Over the past 8 years, I have answered a LOT of threads with complaints about Failure to Feed in the Lee-Enfield rifle.
Nearly all of them could be traced to magazines being swapped, dropped and plopped instead of being left IN the rifles.
Properly fitted and adjusted, they will feed flawlessly even with crappy modern ammunition which lacks the gentle RIM BEVEL you find on early military ammo. That Bevel was there to enable misloaded rounds to slip OVER the lower rounds..... and feed flawlessly.
IN the rifle, the feed lips cannot get bent. They are only thin sheet-metal and they bend easily, especially when DROPPED. Or knocked off the table. Or diddled with by some genius who knew more than James Paris Lee. Magazines were a critical and expensive component. They were (until the deep-drawn Number 4 Rifle Magazine came out) hand-made and individually-fitted to a particular Rifle. They were not serialled because it was recognised that they were somewhat fragile. Unit Armourers maintained a small supply of Magazines but these were not SPARES: they were REPLACEMENTS and were to be fitted BY THE ARMOURER.

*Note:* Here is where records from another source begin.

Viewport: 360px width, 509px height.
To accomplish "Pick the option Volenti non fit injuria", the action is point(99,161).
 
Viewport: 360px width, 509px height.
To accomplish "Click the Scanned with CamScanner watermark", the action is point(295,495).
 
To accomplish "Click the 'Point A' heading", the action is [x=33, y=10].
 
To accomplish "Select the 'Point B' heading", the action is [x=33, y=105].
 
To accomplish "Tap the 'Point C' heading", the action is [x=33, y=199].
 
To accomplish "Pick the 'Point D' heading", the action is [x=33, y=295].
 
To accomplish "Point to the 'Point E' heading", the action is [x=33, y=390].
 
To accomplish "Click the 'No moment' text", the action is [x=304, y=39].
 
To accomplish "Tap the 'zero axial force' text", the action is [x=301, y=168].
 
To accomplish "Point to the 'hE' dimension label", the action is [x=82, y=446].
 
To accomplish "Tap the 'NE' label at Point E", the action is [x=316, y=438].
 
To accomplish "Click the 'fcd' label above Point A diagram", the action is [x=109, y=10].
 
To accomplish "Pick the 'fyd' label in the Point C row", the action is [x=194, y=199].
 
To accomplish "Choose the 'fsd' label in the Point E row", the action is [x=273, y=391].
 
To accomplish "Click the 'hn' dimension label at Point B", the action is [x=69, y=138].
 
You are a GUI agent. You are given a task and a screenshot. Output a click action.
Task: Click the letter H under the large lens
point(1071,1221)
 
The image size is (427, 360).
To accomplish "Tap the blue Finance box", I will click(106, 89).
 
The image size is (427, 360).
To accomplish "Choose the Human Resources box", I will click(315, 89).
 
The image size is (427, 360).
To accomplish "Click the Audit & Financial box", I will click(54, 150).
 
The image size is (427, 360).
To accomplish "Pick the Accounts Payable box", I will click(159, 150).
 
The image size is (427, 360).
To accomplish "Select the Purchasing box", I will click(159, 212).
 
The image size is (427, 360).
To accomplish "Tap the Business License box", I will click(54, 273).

I have seen guys show up at matches with pockets bulging with magazines in order that they might do a 'fast reload', dropping magazines on the ground, dumping them from the rifle and slamming in a fresh one (if they can get it in without spraying live rounds all over the firing-point), stomping them into the snow as they go to the next firing-point.... and then cursing that rotten old Lee-Enfield because the "F%%#^*ing THING DOES NOTHING BUT F&^%$#G JAM!!!". I have even had a guy BORROW 3 mags from me for a match. He even gave ONE of them back. Guess I am just SO lucky.
If you have a CLLE, SMLE, Number 1, Number 4, Number 5, Lightweight, or even a super-rare Australian Number 6, the rifle reloads FASTER with Chargers. That was the reason for the invention of the Charger in the first place: to allow the Magazine to remain IN PLACE where it could not get the Lips damaged.
Supplying spare Magazines was TRIED and did not work out, for the reasons above. The Lee-Metford Mark II had the single Magazine actually CHAINED to the Rifle. It could come out just far enough to be cleaned..... and not far enough that you could SLAM it back into place.
That should give some folks just a TINY hint.